#### [PROBLEM TO WORK ON]
Where does the word "plus" appear in the entries below? Copy each line that holds it.

#### [DATA SHOWN]
=== Section Start ===
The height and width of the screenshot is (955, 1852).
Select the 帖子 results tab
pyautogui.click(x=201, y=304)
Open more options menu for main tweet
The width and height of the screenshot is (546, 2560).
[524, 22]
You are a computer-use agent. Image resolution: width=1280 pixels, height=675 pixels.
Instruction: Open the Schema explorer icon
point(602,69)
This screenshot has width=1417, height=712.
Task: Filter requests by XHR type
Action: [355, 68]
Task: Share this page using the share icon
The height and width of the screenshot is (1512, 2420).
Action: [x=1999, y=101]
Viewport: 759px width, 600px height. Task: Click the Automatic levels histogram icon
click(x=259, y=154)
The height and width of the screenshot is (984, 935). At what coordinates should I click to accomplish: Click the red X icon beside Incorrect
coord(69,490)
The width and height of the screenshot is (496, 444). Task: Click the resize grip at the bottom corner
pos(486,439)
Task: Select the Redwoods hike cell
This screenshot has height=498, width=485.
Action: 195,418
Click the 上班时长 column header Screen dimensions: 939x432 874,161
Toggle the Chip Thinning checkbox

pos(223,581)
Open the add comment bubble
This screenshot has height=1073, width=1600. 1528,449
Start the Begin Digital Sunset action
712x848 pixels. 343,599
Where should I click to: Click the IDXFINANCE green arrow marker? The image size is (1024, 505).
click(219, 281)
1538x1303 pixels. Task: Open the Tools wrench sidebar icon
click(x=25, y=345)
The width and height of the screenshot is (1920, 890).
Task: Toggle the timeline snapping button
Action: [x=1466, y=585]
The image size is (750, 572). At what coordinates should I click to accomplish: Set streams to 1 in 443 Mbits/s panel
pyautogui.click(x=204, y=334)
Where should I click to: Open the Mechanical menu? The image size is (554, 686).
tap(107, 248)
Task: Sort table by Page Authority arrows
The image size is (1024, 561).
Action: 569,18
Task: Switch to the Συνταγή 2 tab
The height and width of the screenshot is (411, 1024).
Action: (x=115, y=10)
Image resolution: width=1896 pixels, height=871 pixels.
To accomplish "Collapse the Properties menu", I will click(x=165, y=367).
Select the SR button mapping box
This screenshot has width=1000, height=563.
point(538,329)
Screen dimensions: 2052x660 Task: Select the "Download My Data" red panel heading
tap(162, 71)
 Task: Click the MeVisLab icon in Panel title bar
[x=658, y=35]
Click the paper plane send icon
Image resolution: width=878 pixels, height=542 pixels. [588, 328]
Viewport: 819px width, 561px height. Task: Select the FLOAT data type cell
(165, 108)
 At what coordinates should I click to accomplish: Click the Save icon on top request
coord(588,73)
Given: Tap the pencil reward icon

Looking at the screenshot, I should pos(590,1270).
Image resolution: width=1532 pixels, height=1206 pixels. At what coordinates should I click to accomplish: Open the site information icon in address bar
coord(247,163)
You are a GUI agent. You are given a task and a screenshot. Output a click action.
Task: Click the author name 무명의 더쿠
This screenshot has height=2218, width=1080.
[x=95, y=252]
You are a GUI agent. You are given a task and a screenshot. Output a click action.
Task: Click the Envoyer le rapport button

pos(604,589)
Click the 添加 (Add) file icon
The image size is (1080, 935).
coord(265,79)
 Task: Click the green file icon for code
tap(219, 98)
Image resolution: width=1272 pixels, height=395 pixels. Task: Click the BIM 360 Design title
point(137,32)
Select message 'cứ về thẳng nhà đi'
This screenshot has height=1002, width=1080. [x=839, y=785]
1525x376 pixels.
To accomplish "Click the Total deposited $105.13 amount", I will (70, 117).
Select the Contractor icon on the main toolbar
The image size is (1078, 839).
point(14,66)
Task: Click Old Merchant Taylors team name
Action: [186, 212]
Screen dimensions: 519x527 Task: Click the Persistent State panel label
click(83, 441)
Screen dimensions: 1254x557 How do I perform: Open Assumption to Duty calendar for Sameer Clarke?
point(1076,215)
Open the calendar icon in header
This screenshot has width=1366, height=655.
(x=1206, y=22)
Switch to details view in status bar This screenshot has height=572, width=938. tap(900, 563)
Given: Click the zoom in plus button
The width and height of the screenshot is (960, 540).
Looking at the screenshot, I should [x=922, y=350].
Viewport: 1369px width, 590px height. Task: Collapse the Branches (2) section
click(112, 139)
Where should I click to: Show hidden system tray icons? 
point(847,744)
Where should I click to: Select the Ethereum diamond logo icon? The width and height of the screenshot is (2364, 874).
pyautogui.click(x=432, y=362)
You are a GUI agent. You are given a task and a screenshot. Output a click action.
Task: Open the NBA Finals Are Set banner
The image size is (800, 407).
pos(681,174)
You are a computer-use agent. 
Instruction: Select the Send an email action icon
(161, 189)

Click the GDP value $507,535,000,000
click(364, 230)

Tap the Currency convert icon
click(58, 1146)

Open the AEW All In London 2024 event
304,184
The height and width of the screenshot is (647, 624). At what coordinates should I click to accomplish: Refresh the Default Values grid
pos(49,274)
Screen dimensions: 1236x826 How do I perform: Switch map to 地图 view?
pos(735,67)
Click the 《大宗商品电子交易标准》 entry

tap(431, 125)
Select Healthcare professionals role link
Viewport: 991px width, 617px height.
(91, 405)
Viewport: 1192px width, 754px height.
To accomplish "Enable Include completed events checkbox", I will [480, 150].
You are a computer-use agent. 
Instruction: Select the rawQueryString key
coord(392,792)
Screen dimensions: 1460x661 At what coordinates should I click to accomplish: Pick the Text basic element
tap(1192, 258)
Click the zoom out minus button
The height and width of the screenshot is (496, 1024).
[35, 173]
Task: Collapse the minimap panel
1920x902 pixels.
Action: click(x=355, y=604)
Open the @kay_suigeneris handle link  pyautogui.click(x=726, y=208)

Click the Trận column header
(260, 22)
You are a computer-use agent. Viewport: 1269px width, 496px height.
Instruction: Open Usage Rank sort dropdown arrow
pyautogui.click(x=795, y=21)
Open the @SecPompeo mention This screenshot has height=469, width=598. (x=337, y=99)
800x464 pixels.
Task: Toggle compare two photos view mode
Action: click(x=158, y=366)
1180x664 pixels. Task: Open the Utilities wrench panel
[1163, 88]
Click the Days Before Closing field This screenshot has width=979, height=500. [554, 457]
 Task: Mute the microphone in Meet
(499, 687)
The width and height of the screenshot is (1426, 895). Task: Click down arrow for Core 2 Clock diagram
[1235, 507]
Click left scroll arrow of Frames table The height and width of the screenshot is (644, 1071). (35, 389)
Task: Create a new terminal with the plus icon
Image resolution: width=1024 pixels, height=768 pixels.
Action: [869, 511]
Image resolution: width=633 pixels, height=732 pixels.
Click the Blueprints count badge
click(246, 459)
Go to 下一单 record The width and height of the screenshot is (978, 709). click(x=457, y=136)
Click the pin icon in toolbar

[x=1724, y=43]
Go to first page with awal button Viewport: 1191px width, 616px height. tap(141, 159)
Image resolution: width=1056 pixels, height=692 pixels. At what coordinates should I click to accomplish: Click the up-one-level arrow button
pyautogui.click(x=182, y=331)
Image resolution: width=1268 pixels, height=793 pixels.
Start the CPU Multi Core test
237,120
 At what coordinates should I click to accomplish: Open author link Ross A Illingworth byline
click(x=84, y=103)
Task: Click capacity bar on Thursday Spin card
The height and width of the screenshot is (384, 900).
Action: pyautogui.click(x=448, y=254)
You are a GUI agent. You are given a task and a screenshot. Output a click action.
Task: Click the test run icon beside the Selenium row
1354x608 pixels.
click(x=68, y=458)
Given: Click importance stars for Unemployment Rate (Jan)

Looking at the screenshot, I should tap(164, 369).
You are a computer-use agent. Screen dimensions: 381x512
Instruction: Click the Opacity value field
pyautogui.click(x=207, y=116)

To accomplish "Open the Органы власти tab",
=== Section End ===
#### [WRITTEN REPLY]
Given: Click the zoom in plus button
Task: Create a new terminal with the plus icon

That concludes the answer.